Juste un détail qui m’énerve : pourquoi donc "uncréditer" Colin Farrell (absent de la promo, du générique, etc.) ? Si c’est pour ménager un quelconque effet de surprise, je trouve ça poseur.

Precious : Based on the Novel Push by Sapphire **, de Lee Daniels
Precious, 17 ans, n’a pas beaucoup de chance dans la vie. Noire et obèse, elle subit beaucoup de réprimandes et autres discriminations. Elle sait à peine lire et écrire. Pour la deuxième fois, elle est enceinte suite aux assauts incestueux de son père. Son premier enfant est trisomique. Sa mère, folle de jalousie de s’être fait piquer son mec (!) l’insulte et la bat. Pour se protéger, elle s’enferme dans un mur de silence, et rêve en cachette d’une vie de star. Renvoyée de l’école, Precious découvrira une école alternative où elle rencontrera des gens qui l’aideront à avoir une vie meilleure. Comment éviter le misérabilisme poisseux avec un pitch pareil ? Surtout, comment rester crédible ? Grâce à un scénario habile et des comédiens épatants (dont Mariah Carey et Lenny Kravitz, méconnaissables) Lee Daniels y arrive, sans (trop de) mièvrerie. Malgré la difficulté du sujet, le drame est assez digne et finalement touchant. J’ai plus de réserves avec certains choix esthétiques (dont une direction musicale assez incongrue), mais en l’état, ce Precious vaut qu’on lui donne sa chance.
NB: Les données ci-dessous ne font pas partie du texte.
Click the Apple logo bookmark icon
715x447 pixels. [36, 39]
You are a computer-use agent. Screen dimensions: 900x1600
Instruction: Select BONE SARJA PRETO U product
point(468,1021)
Alice in Wonderland °, de Tim Burton
Je me souviens encore du temps où je considérais Tim Burton comme mon réalisateur préféré. C’était il y a une douzaine d’années. Les choses ont bien changé. Hormis le beau Big Fish, les années 00 du Burton étaient tout sauf passionnantes. Il y a d’abord eu La Planète des Singes, un joli foutage de gueule. Il y a aussi eu Charlie et la Chocolaterie et Les Noces Funèbres, sympathiques mais déjà oubliés. Puis ce Sweeney Todd, comédie musicale et sanglante, une bien pénible séance. J’avais retrouvé espoir avec les premières images d’Alice aux Pays des Merveilles. Pas que le projet m’emballait, loin de là, mais la promo avait bien fait son boulot. Puis est venue cette bande-annonce avec pour héros le Chapelier Fou (Depp), puis les premiers échos critiques, catastrophiques, puis l’unanimité sur une 3D qui n’apportait rien… Lors du visionnage (en 2D donc) le peu d'espoir qui me restait a vite été anéanti. Quand l’ennui commence à (rapidement) pointer du nez, on se demande ce qu’il y a de plus triste : que le film soit bousillé par un scénario proprement désastreux, ou tout simplement que Tim Burton n’ait plus rien à dire, plus rien à raconter. En tant que cinéaste, c’est assez douloureux de le voir s’enfermer dans l’image que les gens ont de lui, de le voir commettre des œuvres aussi désincarnées pour Disney. L’oncle Walt aurait quelques sueurs froides en voyant cette adaptation chiante, pas drôle et même effrayante pour les enfants (on y voit de grosses bestioles qui hurlent et qui bavent). Le ratage est d’autant plus dommage que visuellement, le film ne manque pas d’idées et de prouesses techniques. En somme, les choses sympathiques que je retiendrai, ce sont les petits animaux, forts réussis : Le chat Cheshire, la chenille fumeuse, le lapin blanc. Et un chien, aussi. Johnny Depp, je n'ai rien à dire... Il fait son job. L’ennui, c’est qu’il se ridiculise dans une scène de danse, à la fin, franchement embarrassante (limite tecktonik). Et Avril Lavigne qui gueule sur le générique de fin… au secours.
Bref, je pense franchement que c'est le Burton le plus inintéressant vu à ce jour.